Exercise details :: Copy out the records word for word, from the start through the line containing "Action: pyautogui.click(x=824, y=56)", inclusive. Omit the pictures from your copy.

Data for locating visible targets ::
___
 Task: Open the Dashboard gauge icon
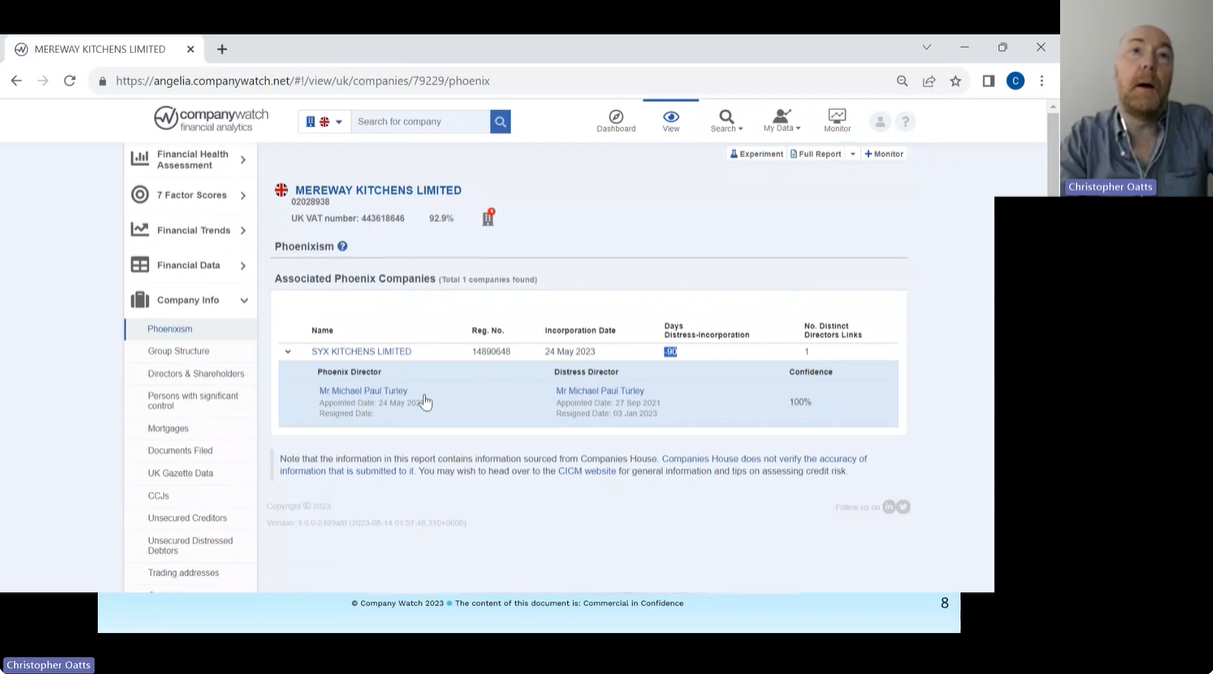tap(616, 117)
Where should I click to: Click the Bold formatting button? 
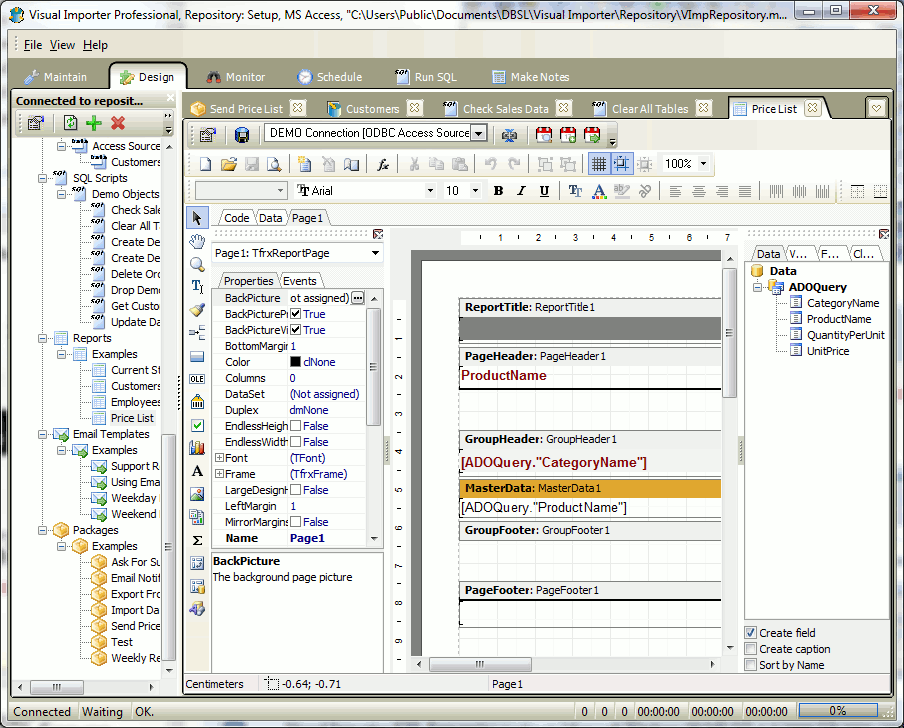(x=499, y=191)
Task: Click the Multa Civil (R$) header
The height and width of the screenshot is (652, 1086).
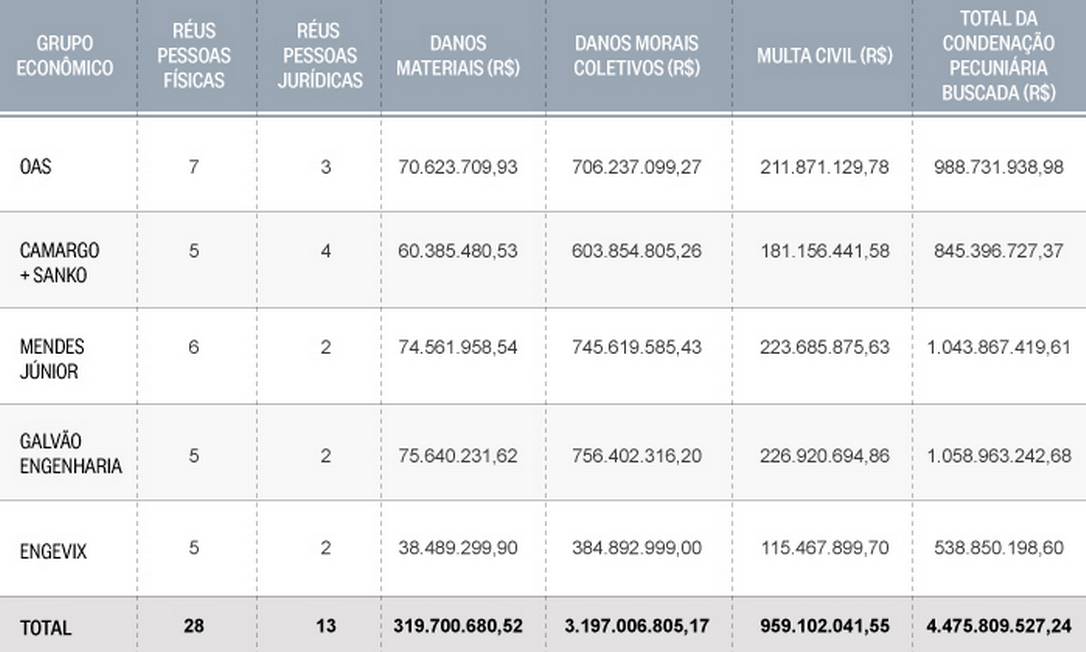Action: pyautogui.click(x=824, y=56)
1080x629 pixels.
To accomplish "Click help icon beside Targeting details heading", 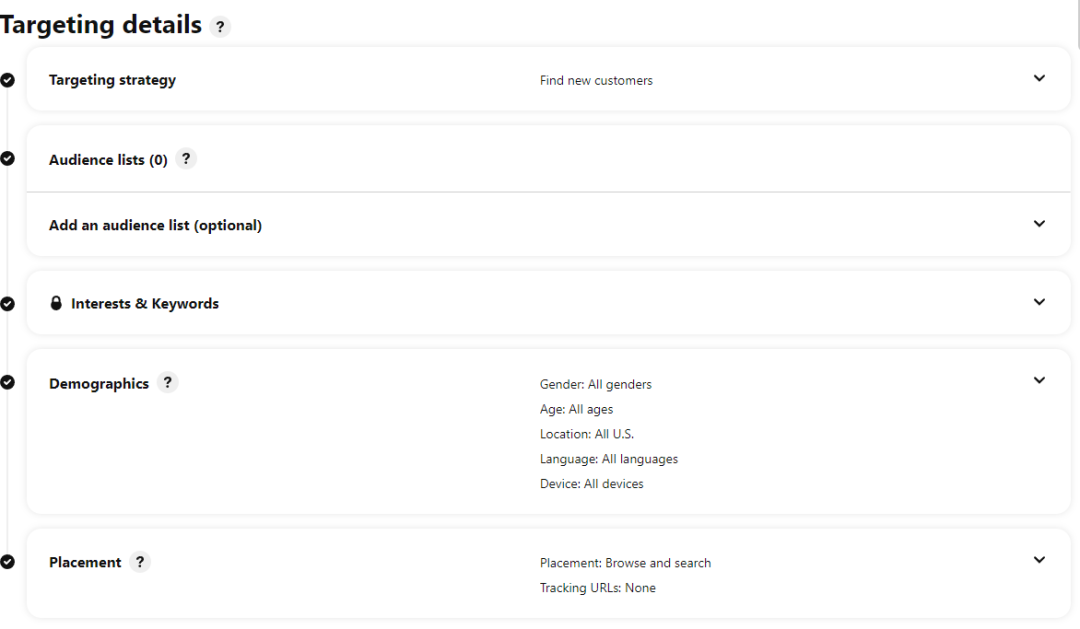I will coord(220,27).
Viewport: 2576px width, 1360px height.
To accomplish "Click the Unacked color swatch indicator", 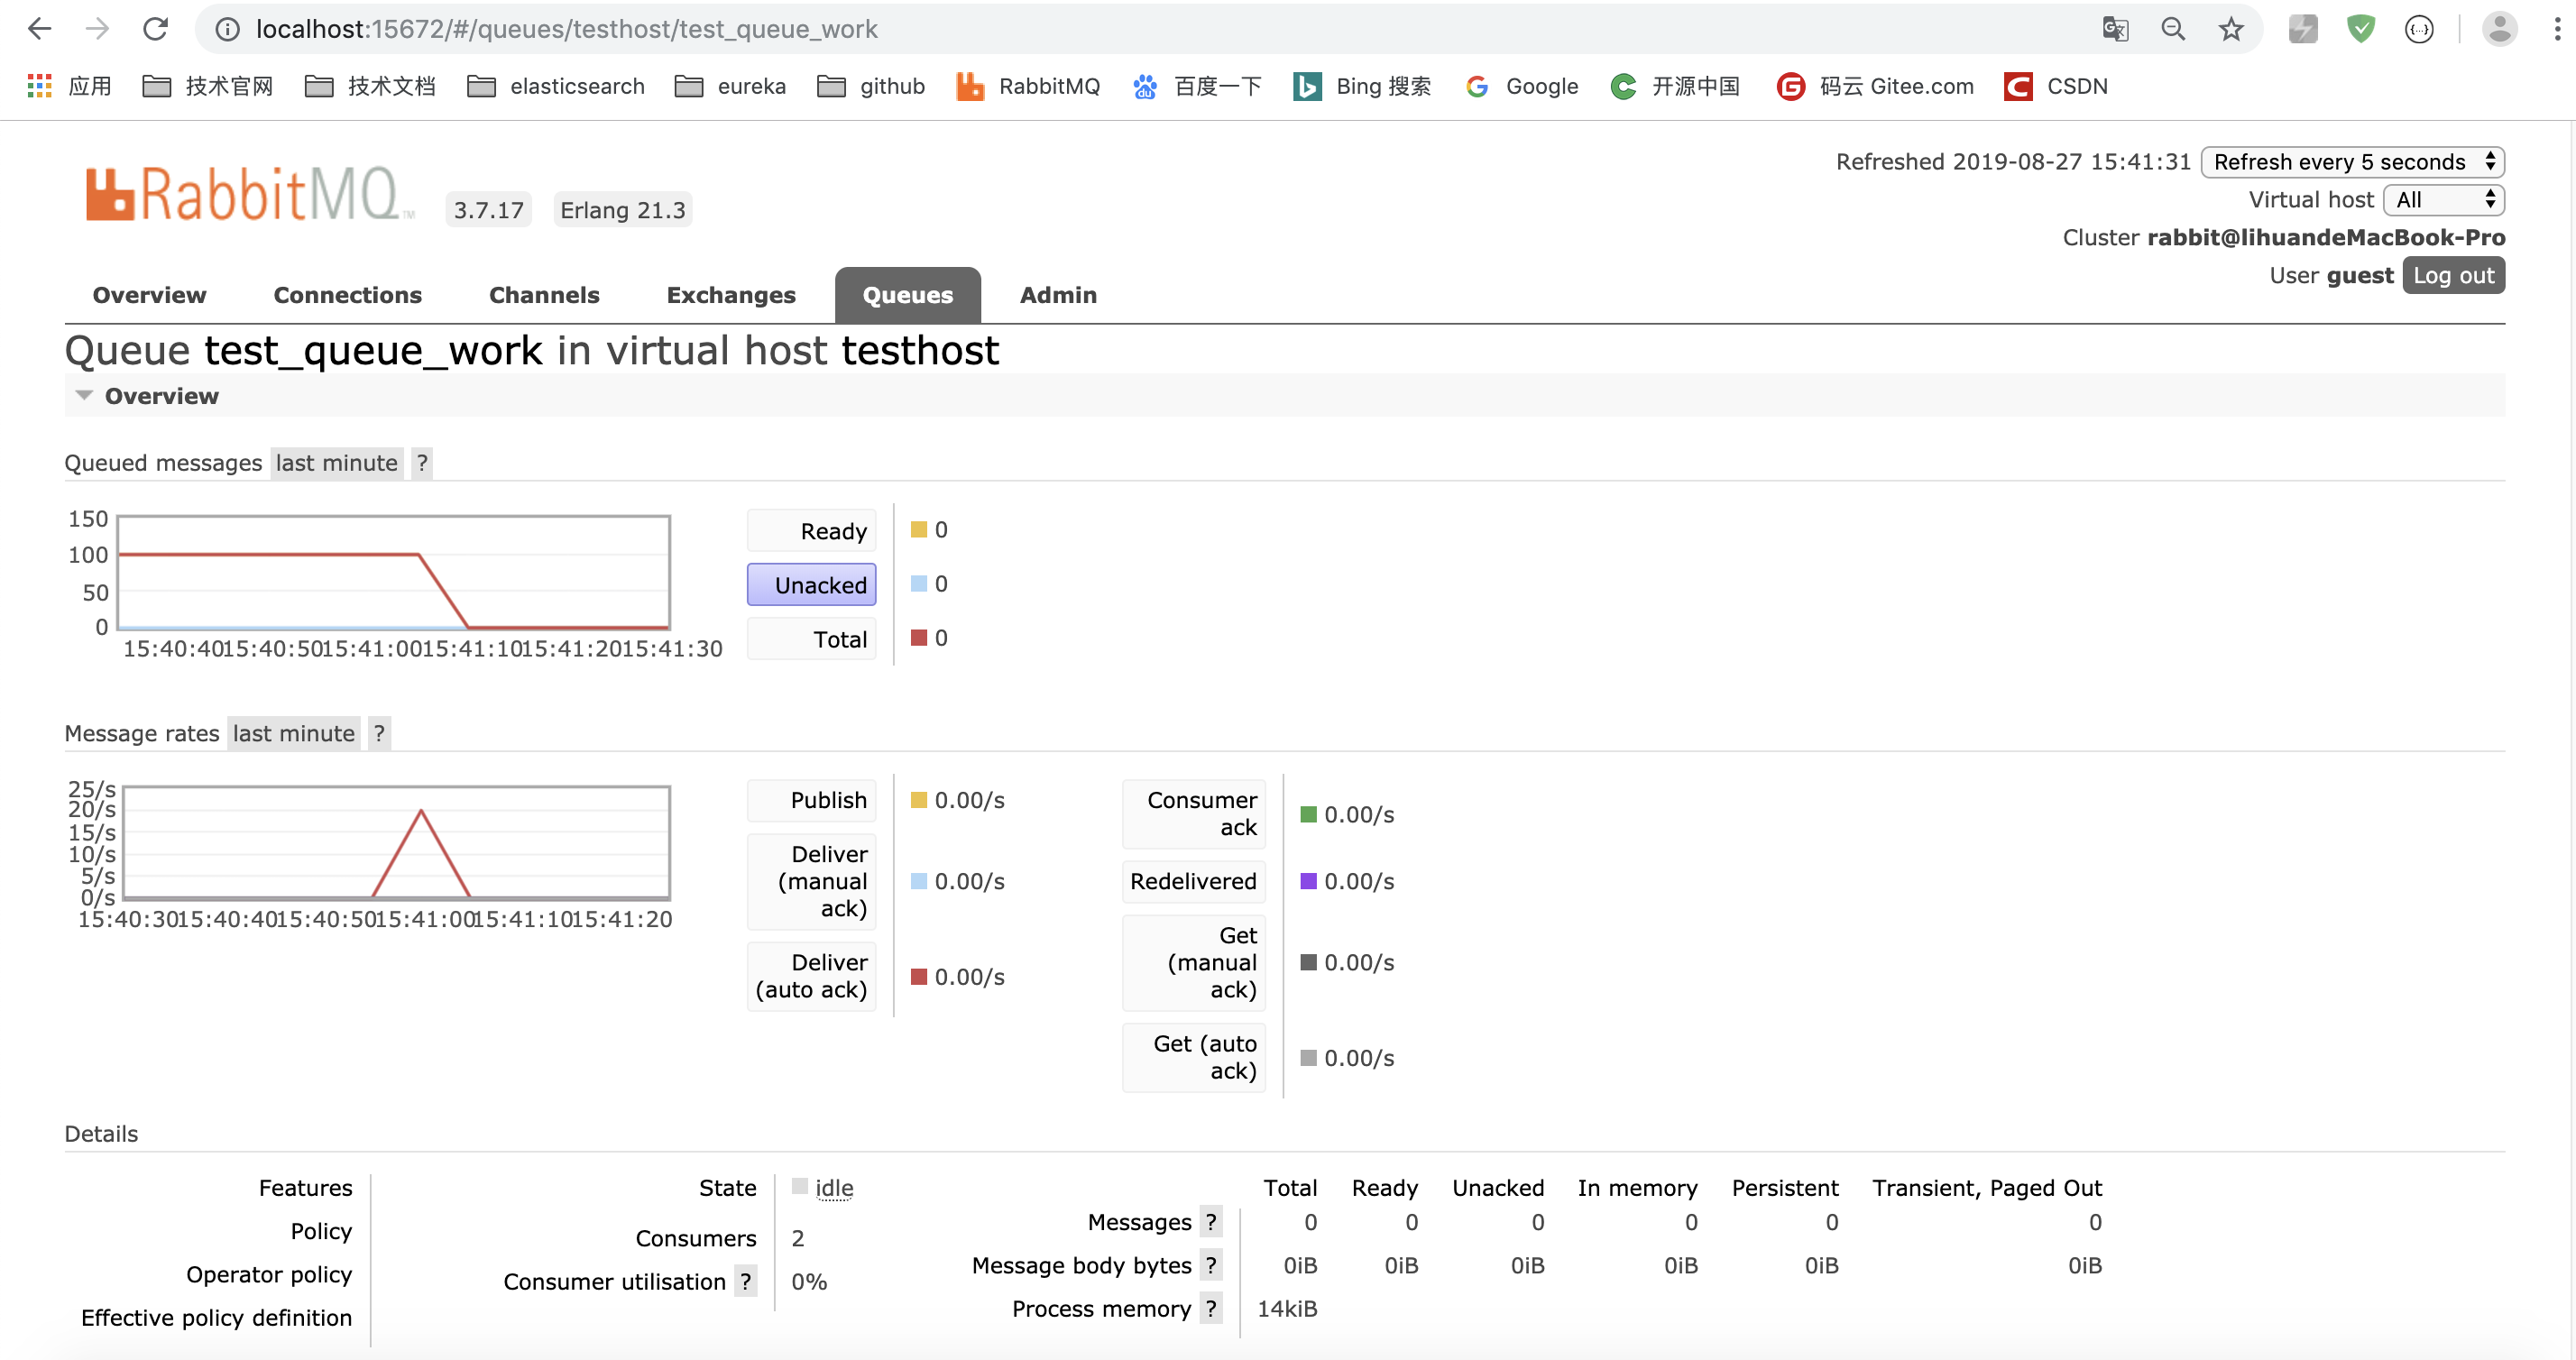I will [918, 583].
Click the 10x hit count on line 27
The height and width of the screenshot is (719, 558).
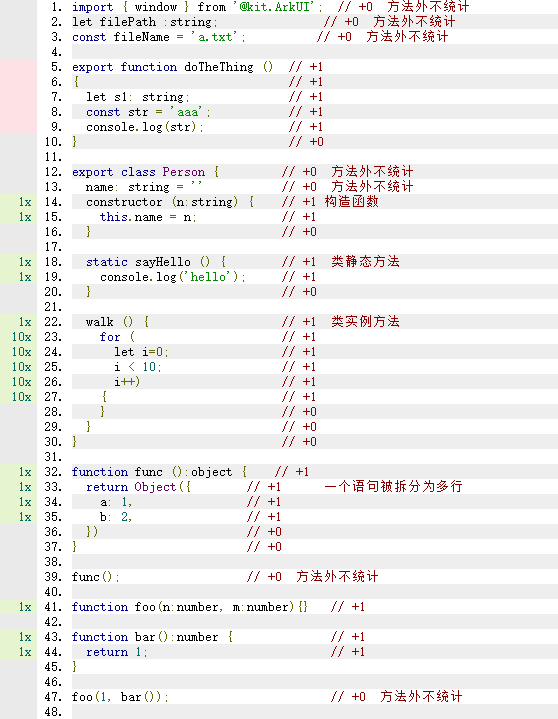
___
In response ::
 Task: Open the Dashboard gauge icon
tap(616, 117)
Where should I click to: Click the Bold formatting button? 
(x=499, y=191)
Task: Click the Multa Civil (R$) header
The height and width of the screenshot is (652, 1086).
Action: pyautogui.click(x=824, y=56)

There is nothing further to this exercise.